Skandinavier könnten sich schneller bewegen, schneller Dinge verändern
In Zukunft soll ein Volvo dem Fahrer sogar eine Woche Lebenszeit pro Jahr einsparen. Zum Beispiel, weil die Wagen angeblich von 2021 an selbst fahren können, zumindest auf Überlandstrecken, die in Schweden besonders lang und ruhig sind. 2021 - dann werde er wahrscheinlich Aufsichtsratsprotokolle im Auto lesen, sagt Samuelsson, und dabei Chain Smokers hören. Oder Coldplay. Für Abba hat der Schwede nichts übrig. Um dem Volvo das Selbstfahren beizubringen, haben sie ihn kürzlich nach Australien geschickt. In Schweden läuft einem höchstens mal ein Rentier vors Auto. Mit hüpfenden Kängurus hatte der Wagen dann auch Probleme. "Das ist eine ganz entscheidende Technologie: Objektidentifikation", sagt Samuelsson. "Wenn die Maschine noch nie ein Känguru gesehen hat, wird es schwierig." Neugierig sein und lernen sollen auch seine Leute. Er habe von den Deutschen gelernt, auf Details und Qualität zu achten. Von den Schweden hat er die Flexibilität. Skandinavier könnten sich schneller bewegen, schneller Dinge verändern: "Wenn wir miteinander reden, ist das weniger komplex." Das sei bei solch "interkontinentalen Angelegenheiten" vielleicht hilfreich. Er sei ein Chef, sagt Samuelsson, der seinen Mitarbeitern nichts vorschreiben, sondern sie überzeugen will im Sinne der schwedischen Konsensverliebtheit. Durchgreifen? "Völlige Zeitverschwendung", sagt er. "Wenn ich sagen würde: 'So wird es gemacht', hieße es später auf dem Korridor: 'Der ist doch verrückt'."
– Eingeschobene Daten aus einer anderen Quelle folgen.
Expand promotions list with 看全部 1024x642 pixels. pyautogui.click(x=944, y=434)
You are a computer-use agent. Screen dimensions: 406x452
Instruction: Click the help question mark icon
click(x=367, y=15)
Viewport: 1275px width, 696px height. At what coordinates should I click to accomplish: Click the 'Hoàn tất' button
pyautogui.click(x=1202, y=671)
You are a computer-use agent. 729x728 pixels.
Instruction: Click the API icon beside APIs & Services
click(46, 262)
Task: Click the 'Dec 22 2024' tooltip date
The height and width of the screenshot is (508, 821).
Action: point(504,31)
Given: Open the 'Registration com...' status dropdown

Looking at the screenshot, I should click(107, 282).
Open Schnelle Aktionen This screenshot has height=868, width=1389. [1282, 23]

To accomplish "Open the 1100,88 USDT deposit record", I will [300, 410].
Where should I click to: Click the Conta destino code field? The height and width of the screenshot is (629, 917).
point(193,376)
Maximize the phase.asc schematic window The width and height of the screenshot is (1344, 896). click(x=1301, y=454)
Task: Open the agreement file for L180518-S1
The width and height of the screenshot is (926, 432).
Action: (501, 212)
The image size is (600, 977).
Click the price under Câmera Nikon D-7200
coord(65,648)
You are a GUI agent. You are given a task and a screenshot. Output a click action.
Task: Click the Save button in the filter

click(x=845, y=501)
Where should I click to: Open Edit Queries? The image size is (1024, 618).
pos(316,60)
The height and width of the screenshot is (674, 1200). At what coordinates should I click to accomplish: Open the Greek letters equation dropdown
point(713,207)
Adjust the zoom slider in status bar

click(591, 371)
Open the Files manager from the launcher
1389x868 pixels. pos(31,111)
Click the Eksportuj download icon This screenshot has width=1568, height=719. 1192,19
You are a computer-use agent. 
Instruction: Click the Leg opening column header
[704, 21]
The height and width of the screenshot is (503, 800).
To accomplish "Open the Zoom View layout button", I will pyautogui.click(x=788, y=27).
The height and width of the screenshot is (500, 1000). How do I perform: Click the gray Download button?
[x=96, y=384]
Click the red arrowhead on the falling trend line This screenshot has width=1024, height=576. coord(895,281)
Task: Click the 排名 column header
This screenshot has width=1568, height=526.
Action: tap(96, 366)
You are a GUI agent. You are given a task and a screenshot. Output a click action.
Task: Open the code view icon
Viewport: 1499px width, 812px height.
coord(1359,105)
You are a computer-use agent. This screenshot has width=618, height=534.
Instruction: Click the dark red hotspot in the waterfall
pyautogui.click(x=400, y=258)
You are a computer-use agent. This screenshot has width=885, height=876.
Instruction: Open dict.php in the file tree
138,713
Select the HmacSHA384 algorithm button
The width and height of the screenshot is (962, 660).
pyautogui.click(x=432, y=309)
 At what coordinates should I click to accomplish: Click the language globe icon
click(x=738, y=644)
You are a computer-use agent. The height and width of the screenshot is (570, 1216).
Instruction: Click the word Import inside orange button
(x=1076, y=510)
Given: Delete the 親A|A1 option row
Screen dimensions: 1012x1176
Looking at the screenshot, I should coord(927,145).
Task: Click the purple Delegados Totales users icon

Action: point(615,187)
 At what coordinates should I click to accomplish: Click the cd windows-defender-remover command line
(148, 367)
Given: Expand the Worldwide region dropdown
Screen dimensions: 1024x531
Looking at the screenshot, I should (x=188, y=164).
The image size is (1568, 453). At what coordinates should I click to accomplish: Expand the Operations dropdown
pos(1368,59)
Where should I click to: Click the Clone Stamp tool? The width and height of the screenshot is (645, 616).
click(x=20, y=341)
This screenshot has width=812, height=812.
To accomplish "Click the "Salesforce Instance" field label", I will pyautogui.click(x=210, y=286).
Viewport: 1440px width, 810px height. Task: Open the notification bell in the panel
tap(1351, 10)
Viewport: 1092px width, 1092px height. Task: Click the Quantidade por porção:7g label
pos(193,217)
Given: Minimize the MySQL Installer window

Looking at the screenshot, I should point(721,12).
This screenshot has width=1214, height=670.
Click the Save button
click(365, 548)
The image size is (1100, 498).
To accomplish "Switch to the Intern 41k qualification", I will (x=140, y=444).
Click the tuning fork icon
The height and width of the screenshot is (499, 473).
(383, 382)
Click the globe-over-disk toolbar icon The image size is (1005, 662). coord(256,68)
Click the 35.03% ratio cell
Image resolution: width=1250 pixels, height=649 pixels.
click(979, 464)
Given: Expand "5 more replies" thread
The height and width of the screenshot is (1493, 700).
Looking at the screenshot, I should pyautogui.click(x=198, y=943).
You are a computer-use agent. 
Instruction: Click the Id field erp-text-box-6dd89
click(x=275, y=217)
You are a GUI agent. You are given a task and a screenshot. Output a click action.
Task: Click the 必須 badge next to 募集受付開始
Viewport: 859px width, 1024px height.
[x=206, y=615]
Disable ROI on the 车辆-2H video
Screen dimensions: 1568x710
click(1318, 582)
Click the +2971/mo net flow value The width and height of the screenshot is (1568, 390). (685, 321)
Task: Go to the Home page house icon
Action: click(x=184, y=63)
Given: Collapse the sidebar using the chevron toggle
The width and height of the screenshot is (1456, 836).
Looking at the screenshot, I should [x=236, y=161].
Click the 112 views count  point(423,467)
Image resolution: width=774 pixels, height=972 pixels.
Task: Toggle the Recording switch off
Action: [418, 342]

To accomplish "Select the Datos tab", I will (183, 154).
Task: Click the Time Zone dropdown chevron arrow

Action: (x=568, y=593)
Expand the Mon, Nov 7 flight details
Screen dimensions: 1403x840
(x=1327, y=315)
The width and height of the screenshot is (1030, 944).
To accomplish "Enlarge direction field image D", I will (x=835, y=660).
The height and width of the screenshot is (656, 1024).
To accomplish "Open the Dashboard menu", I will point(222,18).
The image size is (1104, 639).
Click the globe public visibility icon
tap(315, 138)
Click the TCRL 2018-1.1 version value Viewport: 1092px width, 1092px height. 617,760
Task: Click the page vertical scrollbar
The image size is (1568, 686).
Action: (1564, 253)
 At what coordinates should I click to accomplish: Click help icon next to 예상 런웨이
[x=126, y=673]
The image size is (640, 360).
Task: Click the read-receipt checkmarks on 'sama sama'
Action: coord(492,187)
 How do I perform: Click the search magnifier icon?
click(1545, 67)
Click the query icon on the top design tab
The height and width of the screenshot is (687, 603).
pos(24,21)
Dort auf den Korridor hängt Samuelsson jede Montag einen neuen Spruch auf. "Detail makes the difference" steht da gerade, eine Erinnerung an die deutsche Gründlichkeit. Vielleicht auch eine subtile Botschaft an die Mitarbeiter? Überzeugungsarbeit ist mühsam. Da fällt ihm gleich der Spruch für nächste Woche ein: "Never give up", niemals aufgeben.
Man darf annehmen, dass er auch einmal so etwas wie "Stur bleiben" aufhängt. Wenn die Zeit dafür wieder gekommen ist.